Unfortunately, some members of Congress want to change that.
Right now, the U.S. Senate is poised to pass legislation taking away private ballot elections in the workplace. The legislation has already passed the House of Representatives, so the Senate—and a likely presidential veto—are the only barriers to stopping the so-called “Employee Free Choice Act.”Free choice? Hardly.
The proposed legislation would replace a federally supervised election process with a very public “card check” system. Union organizers would go from one individual to the next, collecting signatures until they reach 50 percent plus one. Once that number has been reached, the union is recognized without a secret ballot election.
In many instances, intense peer pressure and perhaps downright intimidation will be brought to bear on workers who do not wish to be represented by a union. Imagine how a voter would feel if he or she could be pressured by someone to check off their vote on an absentee ballot and place it in the hands of a candidate’s organizer to turn it in to the elections office. The card check system is very similar in scope.
Under current law, there is a clear process to follow if a union wants to organize within a business, a process with checks and balances to ensure fair play and honest results. A union first must collect signatures on a representation card from 30 percent plus one of the employees. At that point, both the union and employer have the right to request a federally supervised election, administered by the National Labor Relations Board.
Well established guidelines must be followed in such an election, guidelines that ensure that workers cannot be coerced by either side in the process. The result is an election that allows the workers to make the choice, privately, without union organizers looking over their shoulders.
The motivation for this legislation isn’t because the current system doesn’t work. Instead, it has to do with the fact that unions aren’t as successful in organizing attempts as they would like to be. For decades now, the rate of unionization in the private sector has been in a steady decline.
There are many documented reasons for this, and they have little to do with how organizing elections are conducted. The “card check” system is a desperate attempt by the unions to stack the deck in elections in order to reverse the dismal trend they have suffered in organizing new members. It is a bald power play, and it should be defeated.

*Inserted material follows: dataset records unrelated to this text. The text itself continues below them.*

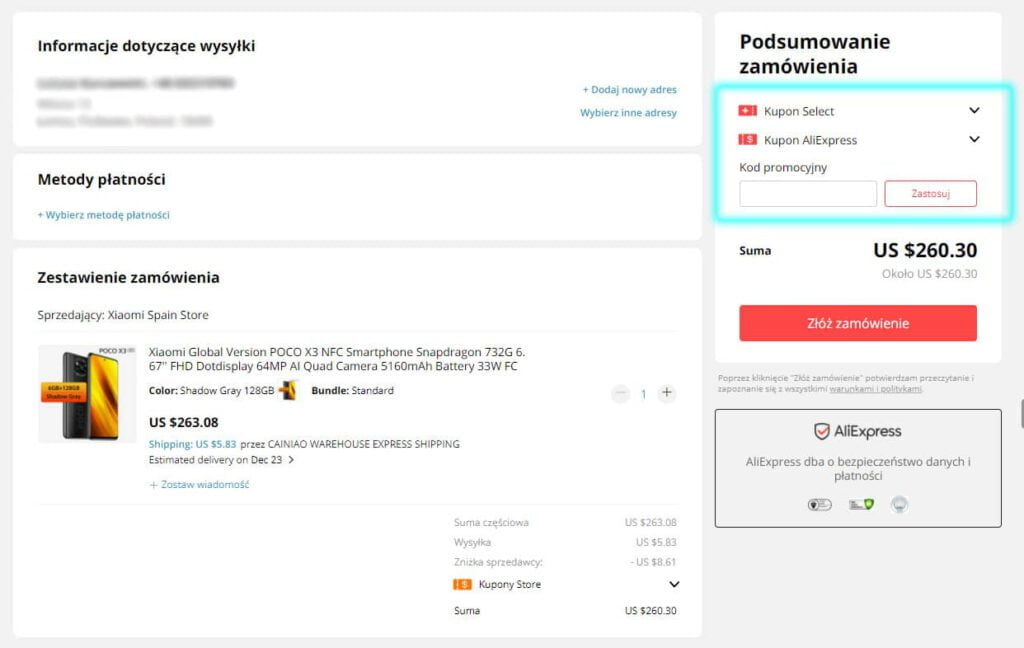Image resolution: width=1024 pixels, height=648 pixels.
Task: Increase item quantity with plus button
Action: [x=666, y=394]
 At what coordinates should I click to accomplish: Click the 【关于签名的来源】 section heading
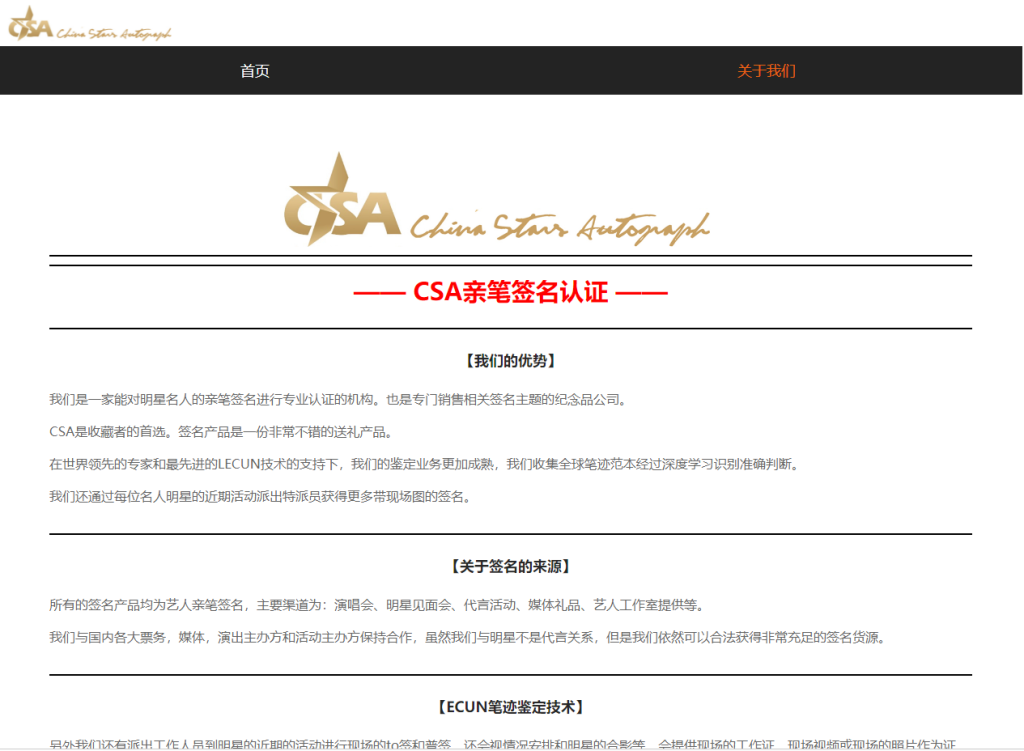[x=510, y=567]
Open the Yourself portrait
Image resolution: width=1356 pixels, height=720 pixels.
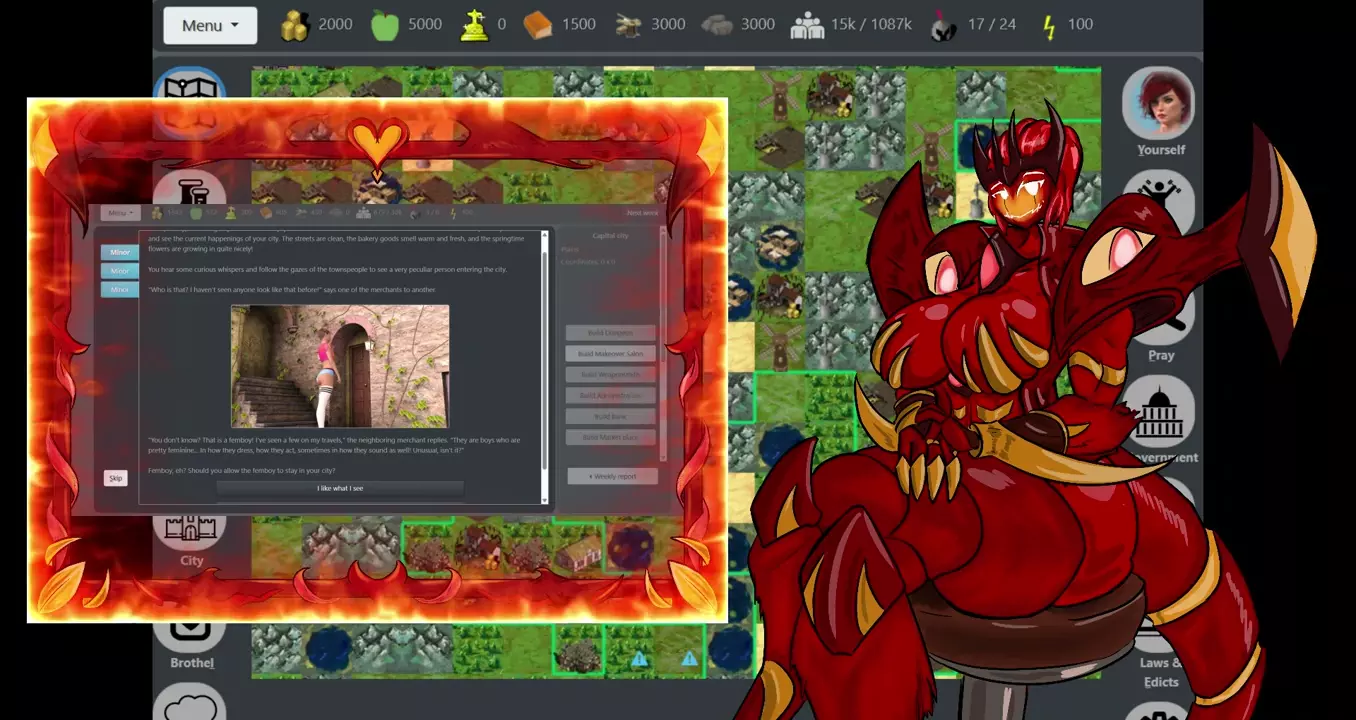pos(1159,104)
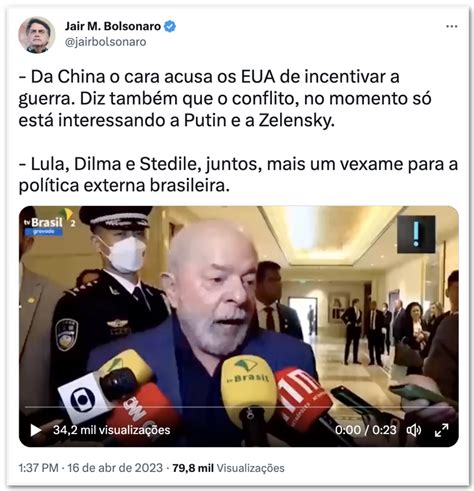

Louisiana’s two U.S. Senators will soon cast very important votes on this key issue. Poll after poll has shown that the voters in Louisiana support the right of workers to freely choose whether or not they want to be in a union.
The “card check” legislation flies in the face of that freedom to choose.
Both Senators Landrieu and Vitter should protect the secret ballot system in union organizing elections and cast a clear vote against this legislation.